On Monday, President Clinton is launching a nationwide "offensive" against drugs. The new ads will be in 11 languages and will target 102 different media markets, McCaffrey told CBS News. The campaign will run for five years.
"They're aimed at both children and parents to shape attitudes to reject drug abuse," says McCaffrey, director of the Office of National Drug Control Policy.
After testing the first campaign in 12 cities, McCaffrey says the results were encouraging enough to go nationwide.
"We learned, among other things, we have to go after the parents as much as the young people," McCaffrey says. "In many ways, adolescents don't have problems. Those of us who mentor and care for them do. We have to put out a consistent anti-drug message from kindergarten right to the 12th grade."
McCaffrey says the ads are designed to target both the child and his or her guardian. In one ad, the announcer directs viewers to educate themselves on how to avoid drug abuse: "Scientific studies have shown that parents can prevent marijuana use by taking their kids to this clinic. Get the word on how to share your kids' activities and keep them drug-free. Get the book."
In the ad, a young boy is led down the halls of a public building into the "clinic" -- a basketball court filled with other kids and an adult supervisor, suggesting an afterschool or summer program, such as those provided by the Boys and Girls Clubs.

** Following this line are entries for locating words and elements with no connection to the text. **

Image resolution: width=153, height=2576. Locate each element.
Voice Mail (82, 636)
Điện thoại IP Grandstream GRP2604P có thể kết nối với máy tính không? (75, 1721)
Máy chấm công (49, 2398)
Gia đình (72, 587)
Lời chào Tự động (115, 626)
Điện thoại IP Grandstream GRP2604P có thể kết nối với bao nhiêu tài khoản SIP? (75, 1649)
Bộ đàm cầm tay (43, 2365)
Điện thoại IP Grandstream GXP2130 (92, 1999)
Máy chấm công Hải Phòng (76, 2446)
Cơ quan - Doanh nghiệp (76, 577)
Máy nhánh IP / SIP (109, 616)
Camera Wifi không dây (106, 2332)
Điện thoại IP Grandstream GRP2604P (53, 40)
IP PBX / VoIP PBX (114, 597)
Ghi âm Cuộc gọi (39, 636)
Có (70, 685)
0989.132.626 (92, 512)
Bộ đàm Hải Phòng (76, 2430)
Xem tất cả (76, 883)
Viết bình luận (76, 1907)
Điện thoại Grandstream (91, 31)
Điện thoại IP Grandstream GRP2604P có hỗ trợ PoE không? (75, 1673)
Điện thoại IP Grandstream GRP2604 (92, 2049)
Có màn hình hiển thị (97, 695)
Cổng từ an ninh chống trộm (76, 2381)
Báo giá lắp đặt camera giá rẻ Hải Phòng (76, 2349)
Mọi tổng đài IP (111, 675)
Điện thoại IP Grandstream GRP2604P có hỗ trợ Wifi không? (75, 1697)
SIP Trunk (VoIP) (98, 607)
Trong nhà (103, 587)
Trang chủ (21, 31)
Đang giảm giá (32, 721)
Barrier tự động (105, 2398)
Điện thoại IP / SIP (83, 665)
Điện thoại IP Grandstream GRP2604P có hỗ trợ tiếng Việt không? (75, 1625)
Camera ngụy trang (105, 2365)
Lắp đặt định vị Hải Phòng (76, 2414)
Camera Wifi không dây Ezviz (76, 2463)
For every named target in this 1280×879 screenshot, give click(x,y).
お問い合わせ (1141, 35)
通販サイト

"We have a great multicultural attempt to speak specifically to kids in a way that resonates with their own attitudes," he says. So we think we're on the right track. This can make a huge difference and we're trying to tie it into our partners in education, the Boys and Girls Club, YMCA, and other groups across America."
While McCaffrey leads the war against drugs in America, he also oversees a war abroad. In Colombia, U.S. soldiers are engaged in counter-narcotics missions, hoping to end the country's production and worldwide distribution of cocaine and heroin.
Last week, five Army servicemen on such a mission were killed when their reconnaissance plane crashed into a Colombian mountainside.
McCaffrey released a statement Friday honoring the crash victims.
In the best traditions of the U.S. armed forces, these dedicated soldiers answered the call to duty to protect their country ad their loved ones from the great threat to our nation of heroin and cocaine organizations."
He says the U.S. provides training, equipment and other resources worth $250 million per year, to help Colombian authorities combat an internal struggle between guerrillas who distribute narcotics for high profits and the leaders of an economically depressed country.
"I think the heart and soul of the whole matter, the reason why you've seen literally hundreds of Colombian policemen murdered in the last several years, and, indeed, massive attacks on mayors and judicial authorities, is drug money," he says.
And, the doubling of coca production in the last three years means the stakes in the fight against drugs is higher.